She moves a goddess, and she looks a queen."[1]

And even Priam himself is moved at the beauty of the woman, though he is in great distress. And also he admires Agamemnon for his beauty, and uses the following language respecting him—

                Say, what Greek is he
Around whose brow such martial graces shine,—
So tall, so awful, and almost divine?
Though some of larger stature tread the green,
None match his grandeur and exalted mien.[2]

And many nations have made the handsomest men their kings on that account. As even to this day that Æthiopian tribe called the Immortals does; as Bion relates in his History of the Affairs of Æthiopia. For, as it would seem, they consider beauty as the especial attribute of kings. And goddesses have contended with one another respecting beauty; and it was on account of his beauty that the gods carried off Ganymede to be their cupbearer—

The matchless Ganymede, divinely fair,
Whom Heaven, enamour'd, snatch'd to upper air.[3]

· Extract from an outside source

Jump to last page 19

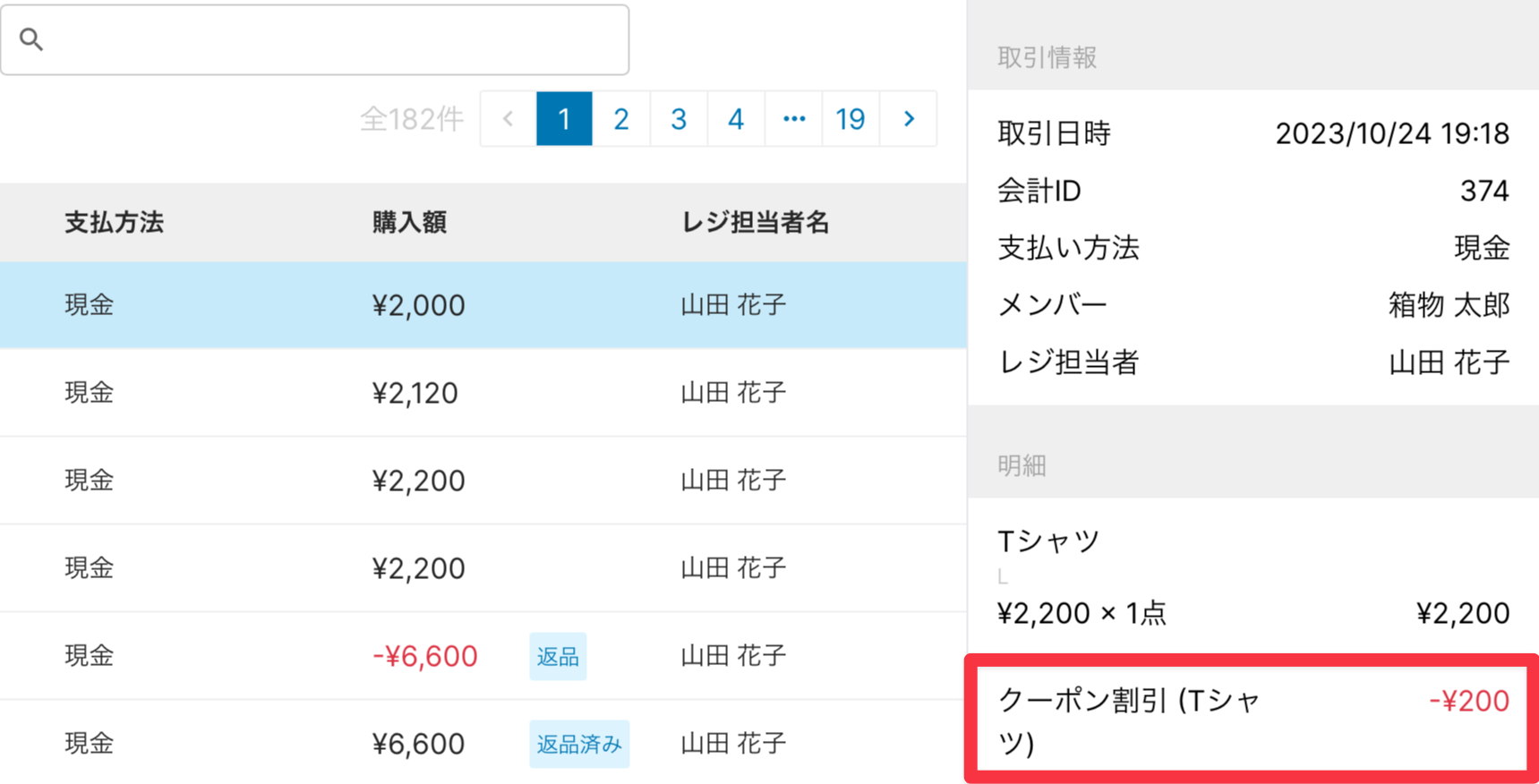click(x=851, y=118)

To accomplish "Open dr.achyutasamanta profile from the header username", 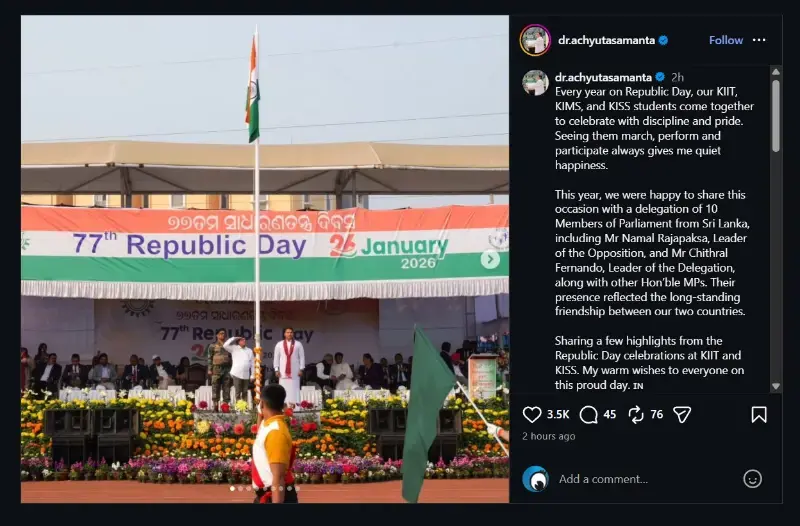I will pyautogui.click(x=606, y=41).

And who are they whom the goddesses have carried off? are they not the handsomest of men? And they cohabit with them; as Aurora does with Cephalus and Clitus and Tithonus; and Ceres with Jason; and Venus with Anchises and Adonis. And it was for the sake of beauty also that the greatest of the gods entered through a roof under the form of gold, and became a bull, and often transformed himself into a winged eagle, as he did in the case of Ægina. And Socrates the philosopher, who despised everything, was, for all that, subdued by the beauty of Alcibiades; as also was the venerable Aristotle by the beauty of his pupil Phaselites. And do not we too, even in the case of inanimate things, prefer what is the most beautiful? The fashion, too, of Sparta is much praised, I mean that of displaying their virgins naked to their guests; and in the island of Chios it is a beautiful sight to go to the gymnasia and the race-courses, and to see the young men wrestling naked with the maidens, who are also naked.

  1. Iliad, iii. 156.
  2. Ib. iii. 170.
  3. Ib. xx. 234.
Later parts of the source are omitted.